By the 1640s, internal conflicts within the region started to make Iroquois advances harder to combat for what would become the Wabanaki peoples, but also the Algonquian (tribe west of Quebec City), the Innu, and French to manage separately. Aided by French Jesuits, this led to the formation of a large Algonquian league against the Iroquois, who were making significant territorial land gains around the Great Lakes and Saint Lawrence River region. By the 1660s, tribes of Western Abenaki peoples as far south as Massachusetts had joined the league. This defensive alliance would not only prove to be successful, but it helped repair the relationship among the Eastern Algonquians, promoting greater political cooperation in the coming decades.[1]:124
This growing tension with two large and organized political adversaries, the Iroquois and especially the English, over the next 20 years would lead to an Algonquian uprising during King Philip's War (1675-1676), followed by the First Abenaki War (1675-1678). Soon after the four/fourteen tribes fought together in an effort to strengthen both defensive and diplomatic power. The Wabanaki Confederacy was formally established.[24]

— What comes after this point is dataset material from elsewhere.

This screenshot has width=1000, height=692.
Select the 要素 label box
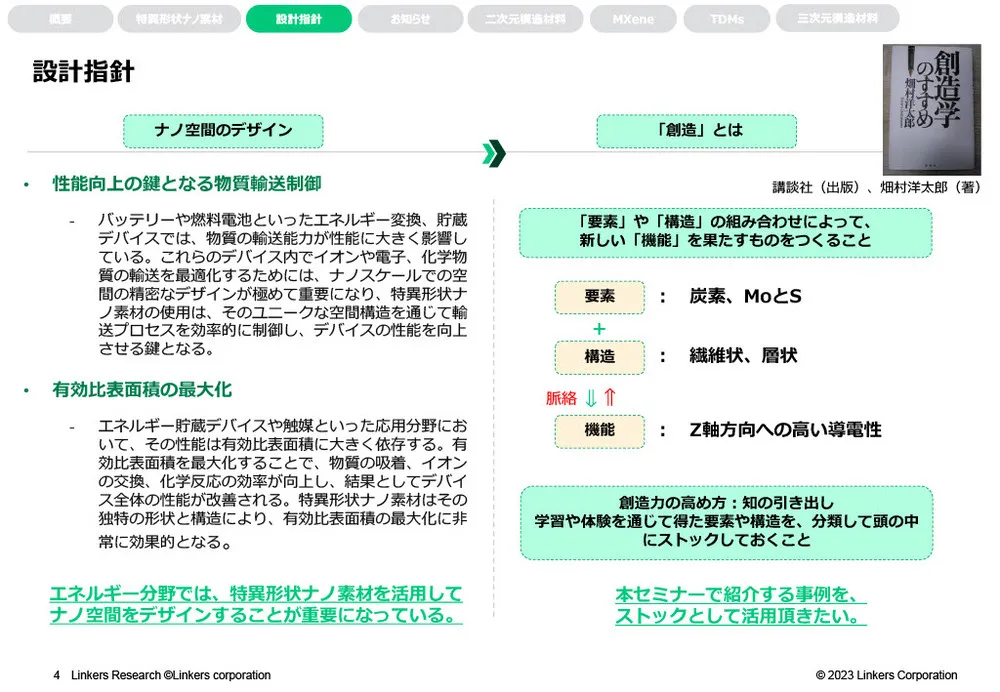click(x=600, y=297)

Formation of the Wabanaki Confederacy (1680s)[edit]
The First Abenaki War saw native peoples throughout the Eastern Algonquian lands face a new common and powerful enemy, the English. The fighting led to large-scale depopulation of English settlements north of the Saco River in the district of Maine, while Wabanaki people south of the river like the Armouchiquois, would be forced from their ancestral land. The political situation was complicated, when the Massachusetts Bay Colony was force to relinquish control of Maine to the heirs of Ferdinando Gorges in 1676.[25] This required them to find the heirs to buy back the land making up Maine, and then to issue grants for people to settle once again.[26] This conflict as a whole was not without significant losses for the soon-to-be Wabanaki peoples, and it became clear that the tribes would have to work together. The First Abenaki War ended with the Treaty of Casco, which forced all the tribes to recognize English property rights in southern Maine and coastal New Hampshire. In return the English recognized "Wabanaki" sovereignty by committing themselves to pay Madockawando, as a "grandchief" of the Wabanaki alliance, a symbolic annual fee of "a peck of corn for every English Family." They also recognized the Saco River as the border.[27]
Symbol of the Wabanaki Union of Tribes, still in use. It was originally embroidered onto the ceremonial clothing of sakoms.
The Caughnawaga Council was a large neutral political gathering in the Mohawk territory that occurred every three years for tribes and tribal confederacies within and around the Great Lakes, East Coast, and Saint Lawrence River. At one of these councils in the 1680s, the Eastern Algonquians came together to form their own confederation with the aid of an Ottawa "sakom." The Mawooshen Confederacy, of which Madockawando was part, was put in a situation where it would be absorbed into a larger confederacy that incorporated the tribes into each other's internal politics and would start to hold their own councils as a new political union.[1]:125–126 In this new union, the tribes would see each other as brothers, as family.[28] The union helped challenge Iroquois hostilities along the Saint Lawrence River over land and resources which was becoming a bigger problem for almost all the Eastern Algonquians to manage separately, but also provided political organization and might to push back collectively against growing English colonial expansionism, as well as mitigating large losses in the recent three-year war with them.[1]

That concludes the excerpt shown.